Compute¶
Scope¶
Compute platform selection, sizing, scaling, placement, and lifecycle management for all workload types. This file covers what compute decisions need to be made and the trade-offs involved. For provider-specific how, see the provider compute files. Applies to all deployment models: public cloud IaaS/PaaS, on-premises virtualization, bare metal, and hybrid.
Checklist¶
- [Critical] What compute platform does each workload require? (VMs for lift-and-shift or OS-level control; containers/Kubernetes for microservices density and portability; serverless/FaaS for event-driven and intermittent workloads; bare metal for license-bound, latency-sensitive, or GPU-direct workloads — most architectures use a mix, so classify each workload tier separately)
- [Critical] What instance or VM sizing methodology is used? (right-sizing from observed metrics vs. vendor reference architectures vs. developer estimates — developer estimates typically over-provision 3-5x; use cloud provider tools like AWS Compute Optimizer, Azure Advisor, or on-prem capacity data to establish baselines before selecting instance families)
- [Critical] How are compute resources distributed across failure domains for high availability? (across availability zones within a region, across racks in on-prem, or across regions for DR — minimum 2 AZs for HA, 3 preferred; consider anti-affinity rules to prevent co-location on the same hypervisor host; cross-region adds latency and data replication complexity)
- [Critical] How is OS patching and lifecycle management handled? (in-place patching with scheduled maintenance windows vs. immutable image replacement via golden AMI/template pipeline — in-place is simpler but creates configuration drift; immutable requires CI/CD pipeline for image builds but guarantees consistency; plan for end-of-life OS migration 12-18 months before vendor EOL)
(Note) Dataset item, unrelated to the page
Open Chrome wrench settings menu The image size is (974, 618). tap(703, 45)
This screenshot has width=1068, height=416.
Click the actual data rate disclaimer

- [Critical] Is the application stateless or stateful, and how does that affect compute design? (stateless enables simple horizontal scaling and immutable replacement; stateful requires external session stores like Redis/Memcached, sticky sessions at the load balancer, or persistent local storage — sticky sessions limit scaling flexibility and complicate rolling deployments)
- [Recommended] What autoscaling strategy is appropriate for each workload? (target tracking on CPU/memory for steady growth; step scaling for bursty traffic with defined thresholds; scheduled scaling for predictable patterns like business hours; Kubernetes HPA with custom metrics for container workloads; KEDA for event-driven scaling from queue depth — set scale-in cooldowns to prevent flapping, typically 5-10 minutes)
- [Recommended] What are the minimum, desired, and maximum instance counts, and how are they determined? (minimum must satisfy HA requirements across failure domains — e.g., 2 minimum across 2 AZs; maximum must account for downstream dependency limits such as database connection pools, license counts, and API rate limits; over-provisioning the maximum wastes spend, under-provisioning causes outages during traffic spikes)
- [Recommended] What instance family or class best fits the workload profile? (general-purpose for balanced CPU/memory; compute-optimized for CPU-bound batch, encoding, or scientific workloads; memory-optimized for in-memory databases, caches, and large JVM heaps; storage-optimized for data-intensive workloads with high IOPS requirements; burstable for dev/test and low-utilization workloads — burstable instances throttle when CPU credits are exhausted, causing unpredictable latency in production)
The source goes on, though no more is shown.